L’annuncio è arrivato dal World Government Summit di Dubai, dove il premier ha denunciato che «le reti sociali si sono trasformate in uno Stato fallito, in cui le leggi vengono ignorate e i reati tollerati». Parole che hanno suscitato l’ira di Elon Musk. «L’osceno Sanchez è un tiranno e traditore del popolo spagnolo», è stato il commento del multimiliardario su X, piattaforma di sua proprietà. «Proteggeremo i nostri ragazzi dal Far West digitale», aveva promesso nel suo intervento il leader spagnolo, spiegando che i colossi tecnologici saranno costretti a mettere in campo sistemi di verifica effettiva dell’età.
Una misura prevista nel progetto di legge di protezione dei minori negli ambienti digitali, attualmente all’esame del Congresso spagnolo. Il premier ha inoltre annunciato una modifica legislativa perché i Ceo delle big tech «siano legalmente responsabili dei reati commessi sui loro siti web», divenuti spazi di «dipendenza, abuso, pornografia, manipolazione e violenza». L’iniziativa colloca Madrid nel solco di altri Paesi europei, come la Francia, che ha già fissato a 15 anni l’età minima per l’accesso ai social, subordinandolo al consenso dei genitori. Mentre il Portogallo sta valutando restrizioni analoghe.

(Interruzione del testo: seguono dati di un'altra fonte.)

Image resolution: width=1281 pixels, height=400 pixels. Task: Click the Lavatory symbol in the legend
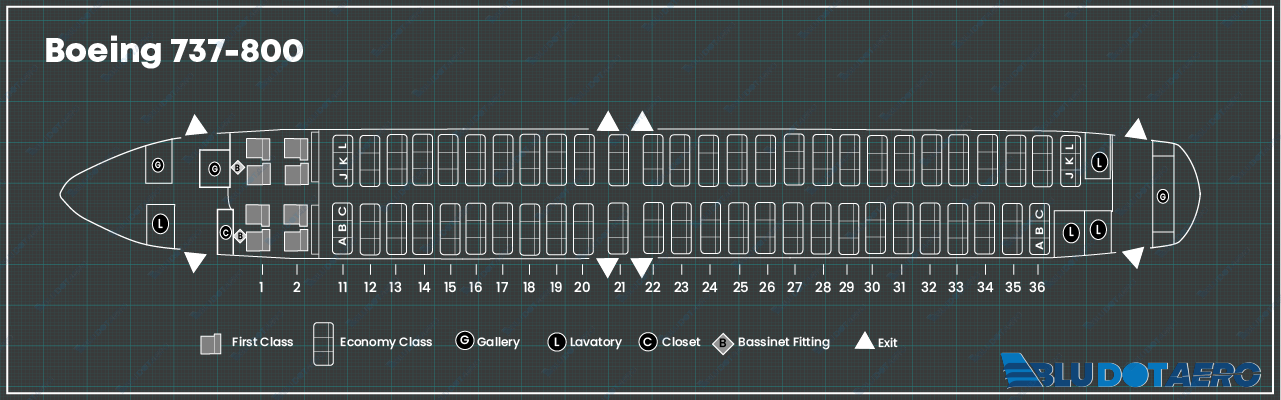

Fuori dall’Europa, l’Australia ha fatto da apripista con una normativa pioneristica, che limita l’uso dei social per gli under 16, imponendo ai giganti del web come Facebook, Instagram, TikTok, Snapchat, YouTube, X obblighi stringenti per impedire agli adolescenti di creare o mantenere account, con sanzioni da decine di migliaia di dollari in caso di inadempienza. Nel caso spagnolo, la stretta sui minori si inserisce in una strategia più ampia, che punta a perseguire penalmente i ceo dei social per la mancata rimozione di contenuti illegali o la manipolazione degli algoritmi. E a creare un sistema di tracciamento della cosiddetta «impronta di odio e polarizzazione» nel dibattito online.
In Italia il dibattito è acceso, anche se ancora in fase di definizione normativa. Attualmente, il Codice della privacy fissa a 14 anni l’età minima per iscriversi autonomamente sulle piattaforme, imponendo il consenso dei genitori per i più giovani. Fra le diverse proposte in discussione, il disegno di Legge 1217, che punta a innalzare il divieto a 15 anni e a introdurre sistemi più serrati di verifica dell’età, per proteggere i minori dai rischi di dipendenza, salute e sicurezza.